● **Work item**:
Transcribe exactly every line from the one containing "[About submenu] (902, 94)" down to the final line of the listing below, including both, and leave out the rest.

● **Excerpted data**:

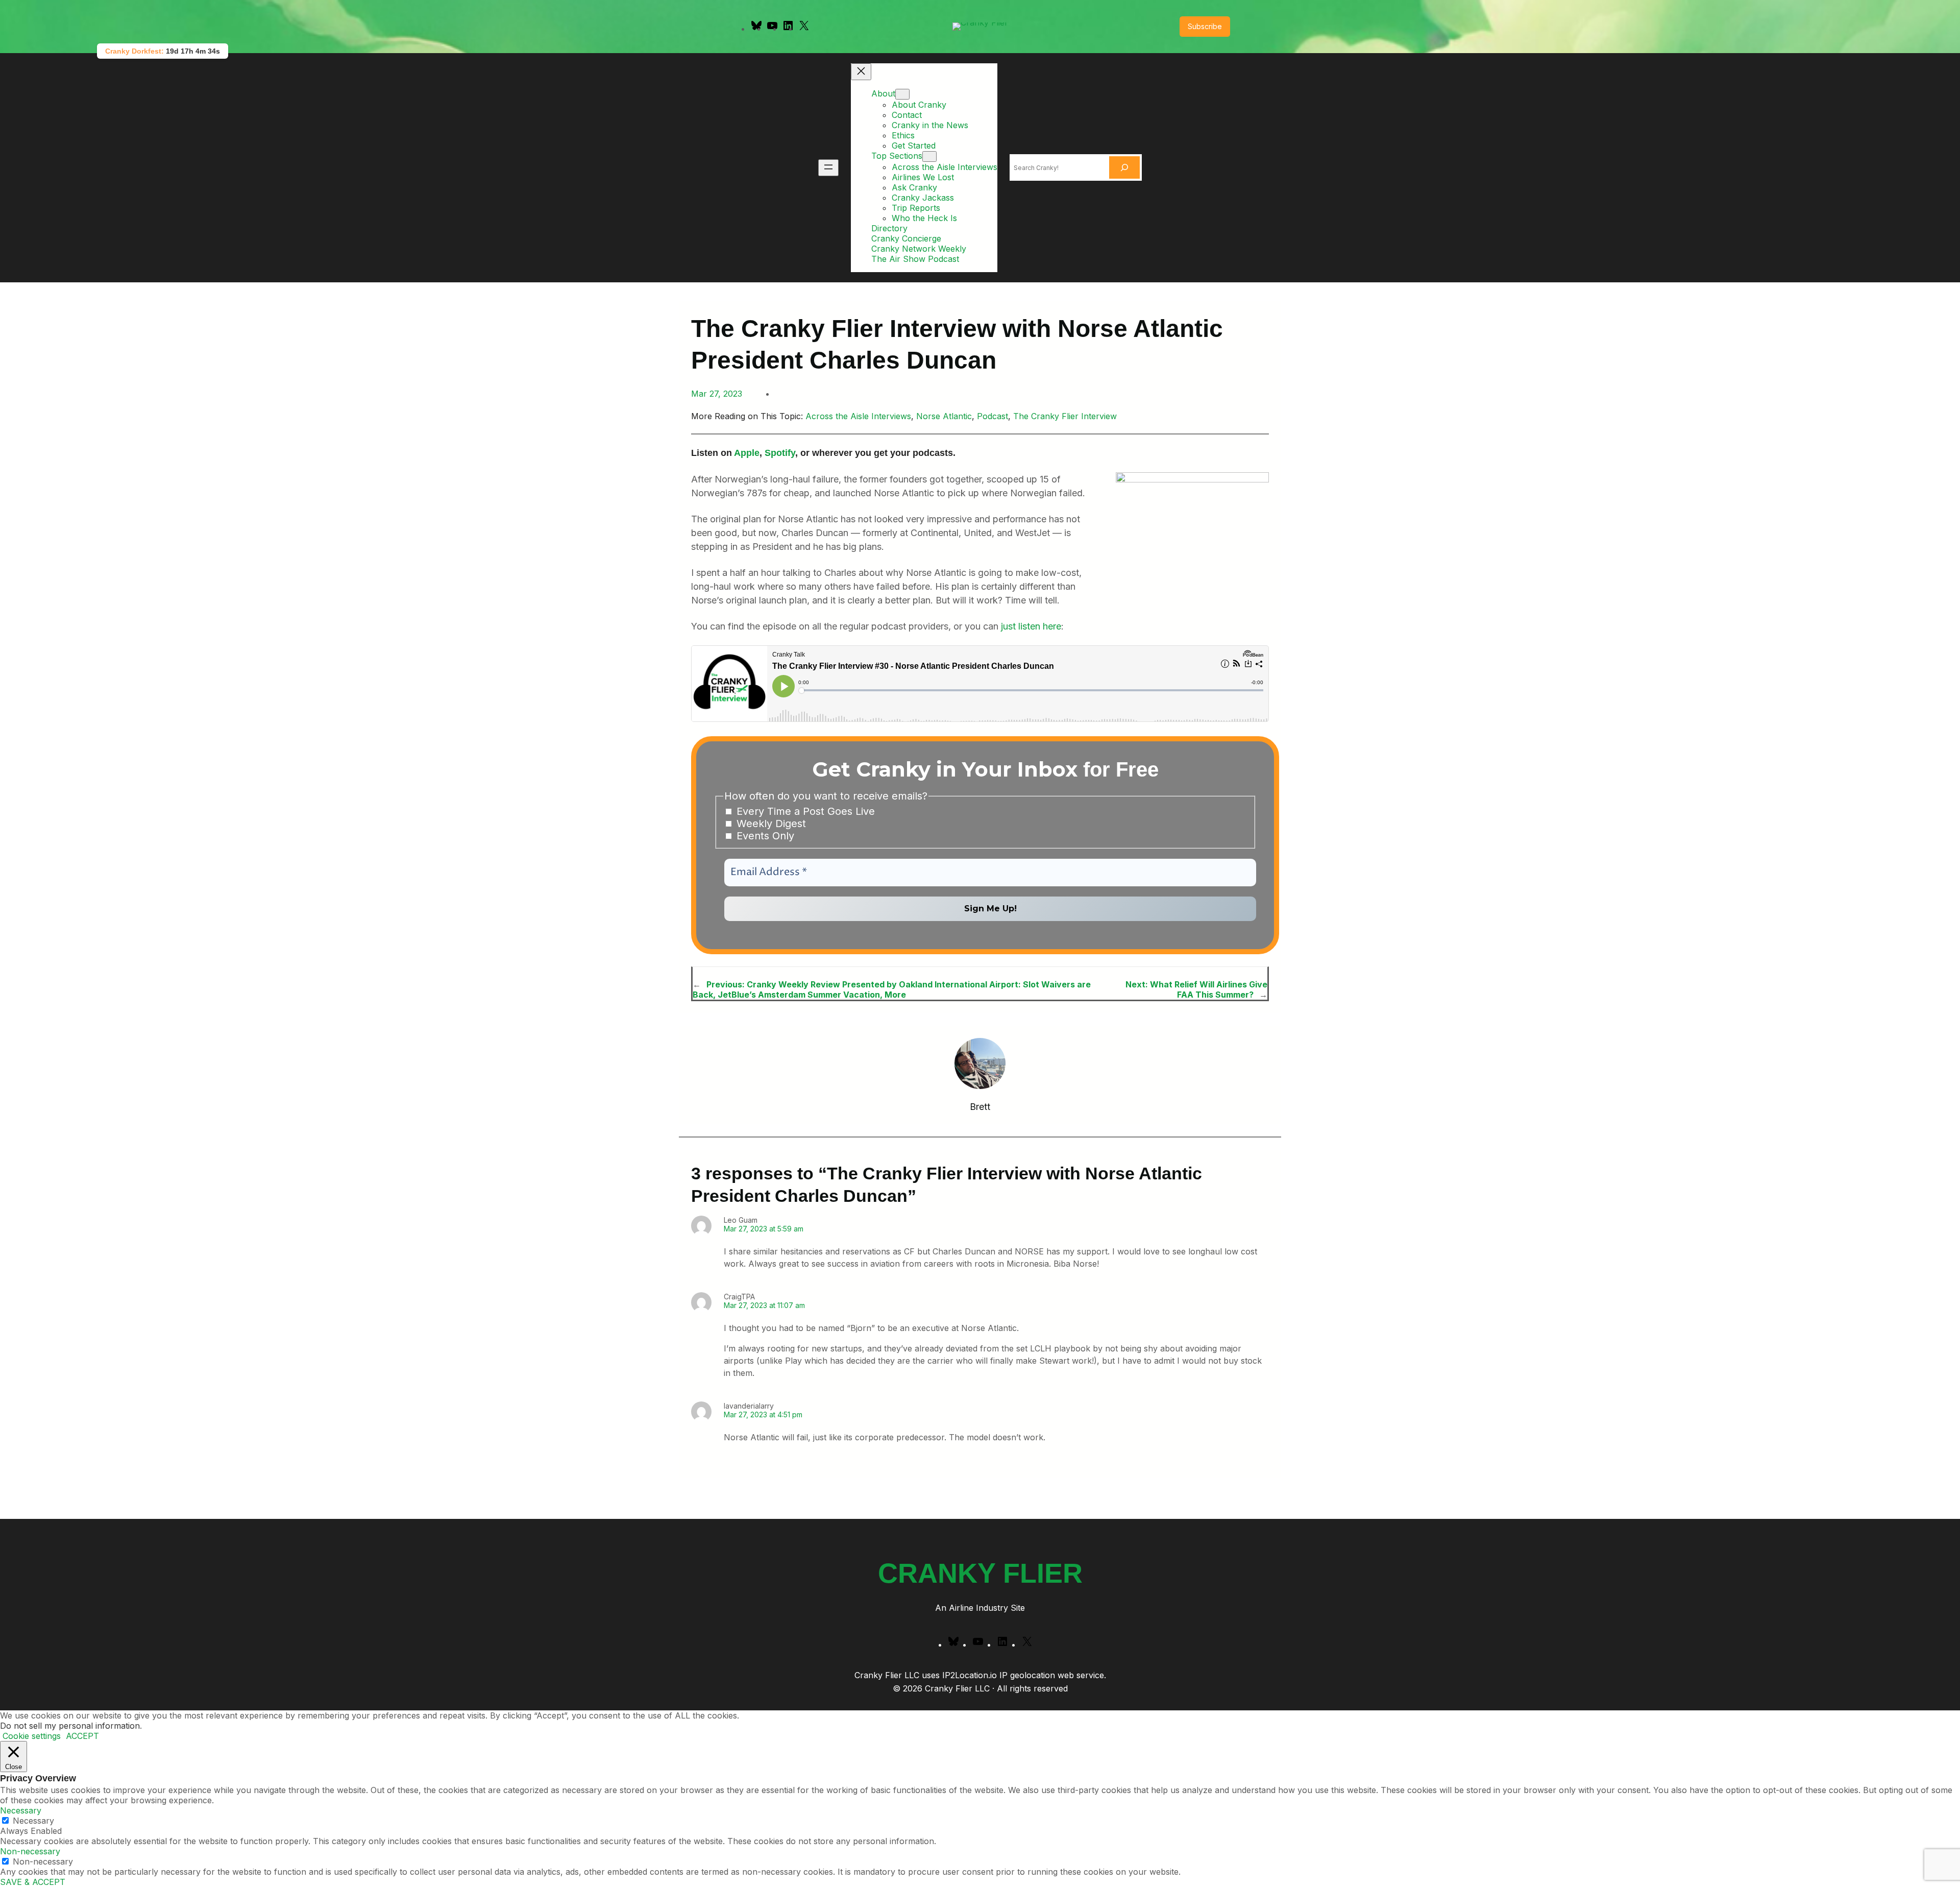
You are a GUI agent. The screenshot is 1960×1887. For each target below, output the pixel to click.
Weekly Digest (769, 823)
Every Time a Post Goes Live (804, 811)
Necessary (33, 1821)
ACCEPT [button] (82, 1736)
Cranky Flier (980, 1573)
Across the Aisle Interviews (858, 416)
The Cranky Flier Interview (1065, 416)
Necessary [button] (20, 1810)
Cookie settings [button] (32, 1736)
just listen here (1031, 626)
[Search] (1124, 167)
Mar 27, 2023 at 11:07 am (764, 1305)
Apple (747, 453)
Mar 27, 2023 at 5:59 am (763, 1228)
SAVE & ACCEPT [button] (32, 1882)
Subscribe (1205, 26)
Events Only (763, 836)
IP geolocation (1027, 1675)
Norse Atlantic (944, 416)
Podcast (992, 416)
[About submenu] (902, 94)
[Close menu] (861, 71)
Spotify (780, 453)
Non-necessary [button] (30, 1851)
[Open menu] (828, 167)
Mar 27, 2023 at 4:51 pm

● **Your response**:
[About submenu] (902, 94)
[Close menu] (861, 71)
Spotify (780, 453)
Non-necessary [button] (30, 1851)
[Open menu] (828, 167)
Mar 27, 2023 at 4:51 pm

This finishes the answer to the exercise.